What's needed is an exact copy of the lines from the one that contains "How do I perform: Decrease" to the end of the data below, leaving the pictures out.

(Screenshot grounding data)
- - -

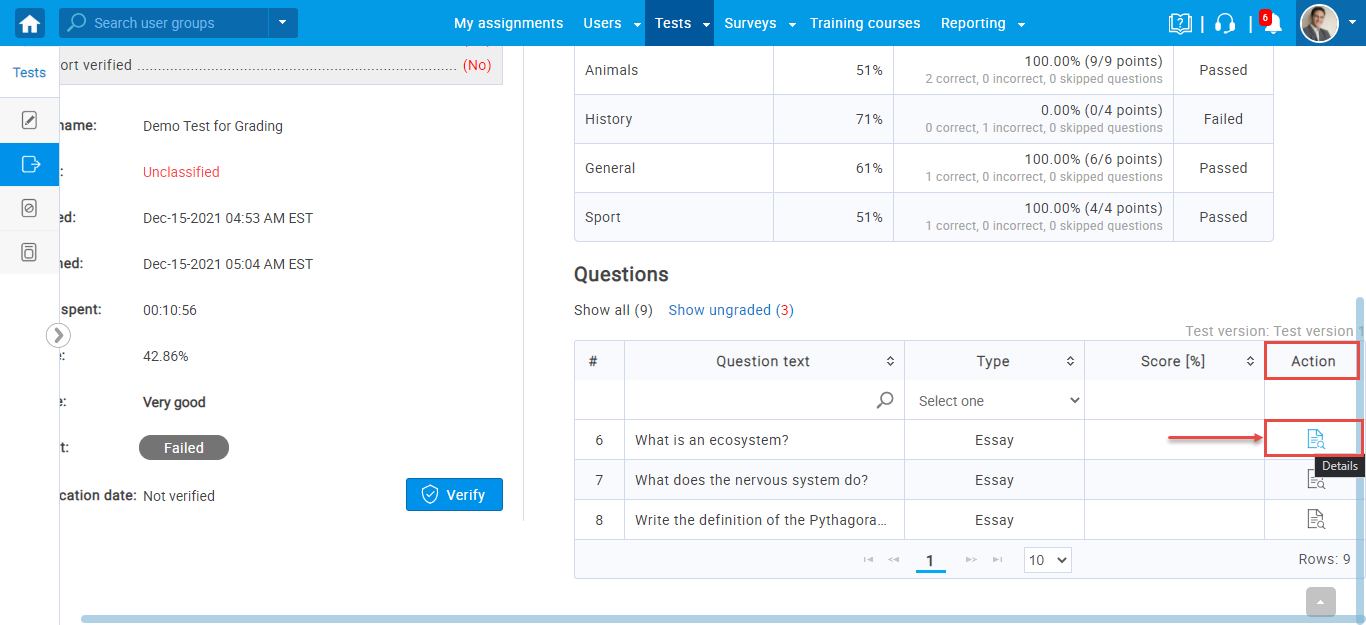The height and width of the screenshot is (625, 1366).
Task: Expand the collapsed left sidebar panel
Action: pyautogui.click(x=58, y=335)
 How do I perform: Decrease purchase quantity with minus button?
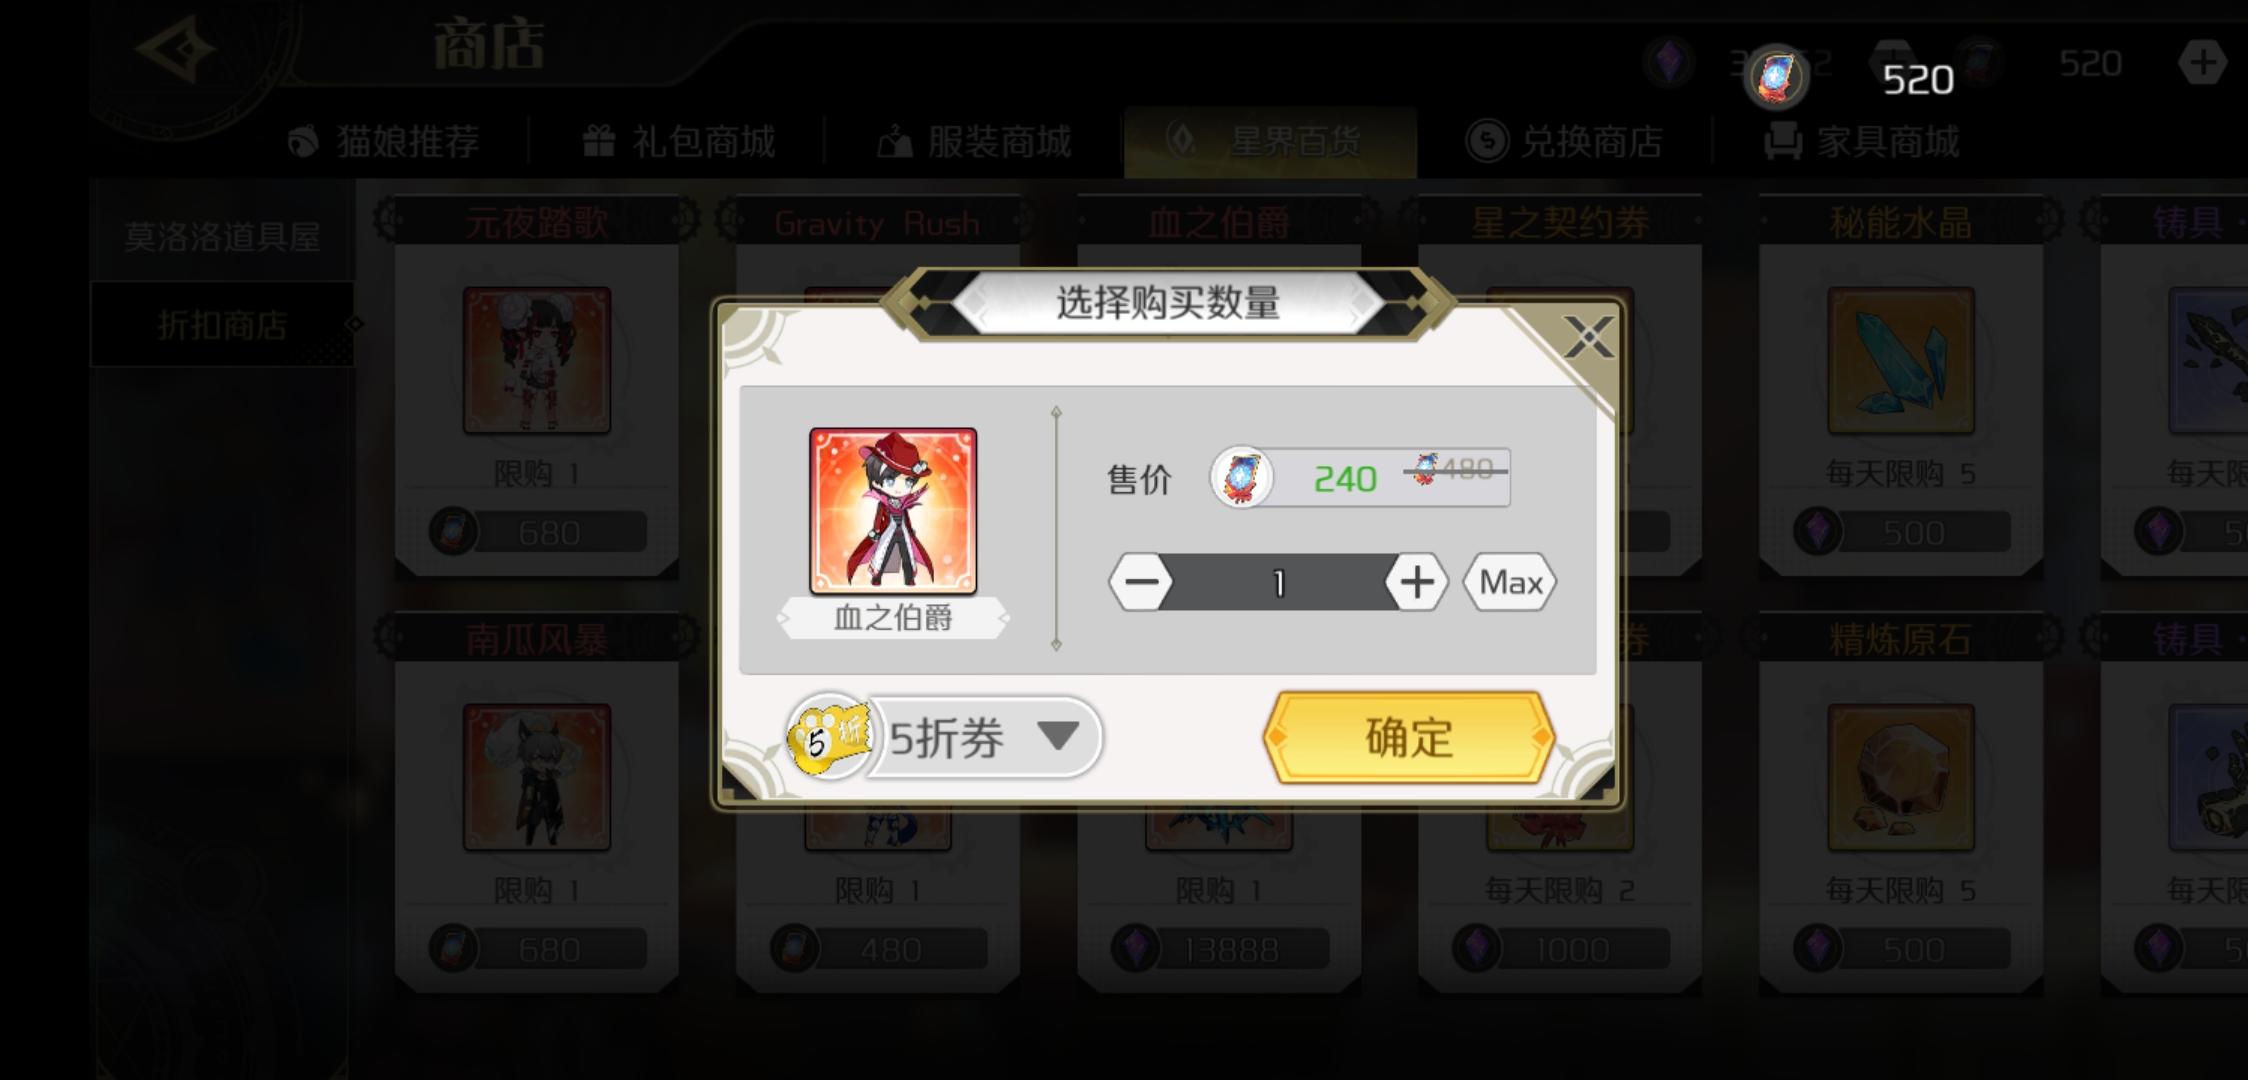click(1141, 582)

- - -

EXERCISE ANSWER |
 How do I perform: Decrease purchase quantity with minus button?
click(1141, 582)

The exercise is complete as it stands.